(Records contained in a dataset)
Content starts

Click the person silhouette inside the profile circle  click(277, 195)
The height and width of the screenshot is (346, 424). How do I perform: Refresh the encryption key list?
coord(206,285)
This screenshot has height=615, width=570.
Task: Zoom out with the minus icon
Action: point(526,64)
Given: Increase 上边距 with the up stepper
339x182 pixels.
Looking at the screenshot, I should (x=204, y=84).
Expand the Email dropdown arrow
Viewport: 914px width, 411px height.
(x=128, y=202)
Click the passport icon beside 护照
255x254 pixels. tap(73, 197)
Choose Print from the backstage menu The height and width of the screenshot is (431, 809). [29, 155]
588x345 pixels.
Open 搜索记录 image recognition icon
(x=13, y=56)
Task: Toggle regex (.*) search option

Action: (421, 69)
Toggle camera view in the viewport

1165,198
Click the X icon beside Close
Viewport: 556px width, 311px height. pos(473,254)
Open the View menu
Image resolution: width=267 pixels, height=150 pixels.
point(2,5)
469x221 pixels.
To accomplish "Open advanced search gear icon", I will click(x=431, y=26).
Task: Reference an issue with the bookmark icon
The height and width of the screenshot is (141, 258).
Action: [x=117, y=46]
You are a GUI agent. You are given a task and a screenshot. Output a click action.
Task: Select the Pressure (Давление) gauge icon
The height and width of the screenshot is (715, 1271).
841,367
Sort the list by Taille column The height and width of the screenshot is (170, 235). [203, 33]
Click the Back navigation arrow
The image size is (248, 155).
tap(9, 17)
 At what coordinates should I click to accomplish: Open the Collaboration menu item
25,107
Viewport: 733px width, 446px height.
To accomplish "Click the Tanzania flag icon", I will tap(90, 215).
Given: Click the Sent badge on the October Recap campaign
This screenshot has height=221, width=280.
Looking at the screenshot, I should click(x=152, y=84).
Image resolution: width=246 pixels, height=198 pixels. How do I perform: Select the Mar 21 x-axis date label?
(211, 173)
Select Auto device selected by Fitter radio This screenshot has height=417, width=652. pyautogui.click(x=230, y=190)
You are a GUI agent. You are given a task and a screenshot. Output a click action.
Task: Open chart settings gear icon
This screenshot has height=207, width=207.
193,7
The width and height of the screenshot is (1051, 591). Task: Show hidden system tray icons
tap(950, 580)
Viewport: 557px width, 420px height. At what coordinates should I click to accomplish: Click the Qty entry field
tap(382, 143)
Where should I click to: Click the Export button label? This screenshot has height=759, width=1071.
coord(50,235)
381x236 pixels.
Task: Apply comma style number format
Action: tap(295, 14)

Content ends

Please copy out each record, character for character.

#### Result:
Click the person silhouette inside the profile circle  click(277, 195)
The height and width of the screenshot is (346, 424). How do I perform: Refresh the encryption key list?
coord(206,285)
This screenshot has height=615, width=570.
Task: Zoom out with the minus icon
Action: point(526,64)
Given: Increase 上边距 with the up stepper
339x182 pixels.
Looking at the screenshot, I should (x=204, y=84).
Expand the Email dropdown arrow
Viewport: 914px width, 411px height.
(x=128, y=202)
Click the passport icon beside 护照
255x254 pixels. tap(73, 197)
Choose Print from the backstage menu The height and width of the screenshot is (431, 809). [29, 155]
588x345 pixels.
Open 搜索记录 image recognition icon
(x=13, y=56)
Task: Toggle regex (.*) search option

Action: (421, 69)
Toggle camera view in the viewport

1165,198
Click the X icon beside Close
Viewport: 556px width, 311px height. pos(473,254)
Open the View menu
Image resolution: width=267 pixels, height=150 pixels.
point(2,5)
469x221 pixels.
To accomplish "Open advanced search gear icon", I will click(x=431, y=26).
Task: Reference an issue with the bookmark icon
The height and width of the screenshot is (141, 258).
Action: [x=117, y=46]
You are a GUI agent. You are given a task and a screenshot. Output a click action.
Task: Select the Pressure (Давление) gauge icon
The height and width of the screenshot is (715, 1271).
841,367
Sort the list by Taille column The height and width of the screenshot is (170, 235). [203, 33]
Click the Back navigation arrow
The image size is (248, 155).
tap(9, 17)
 At what coordinates should I click to accomplish: Open the Collaboration menu item
25,107
Viewport: 733px width, 446px height.
To accomplish "Click the Tanzania flag icon", I will tap(90, 215).
Given: Click the Sent badge on the October Recap campaign
This screenshot has height=221, width=280.
Looking at the screenshot, I should click(x=152, y=84).
Image resolution: width=246 pixels, height=198 pixels. How do I perform: Select the Mar 21 x-axis date label?
(211, 173)
Select Auto device selected by Fitter radio This screenshot has height=417, width=652. pyautogui.click(x=230, y=190)
You are a GUI agent. You are given a task and a screenshot. Output a click action.
Task: Open chart settings gear icon
This screenshot has height=207, width=207.
193,7
The width and height of the screenshot is (1051, 591). Task: Show hidden system tray icons
tap(950, 580)
Viewport: 557px width, 420px height. At what coordinates should I click to accomplish: Click the Qty entry field
tap(382, 143)
Where should I click to: Click the Export button label? This screenshot has height=759, width=1071.
coord(50,235)
381x236 pixels.
Task: Apply comma style number format
Action: tap(295, 14)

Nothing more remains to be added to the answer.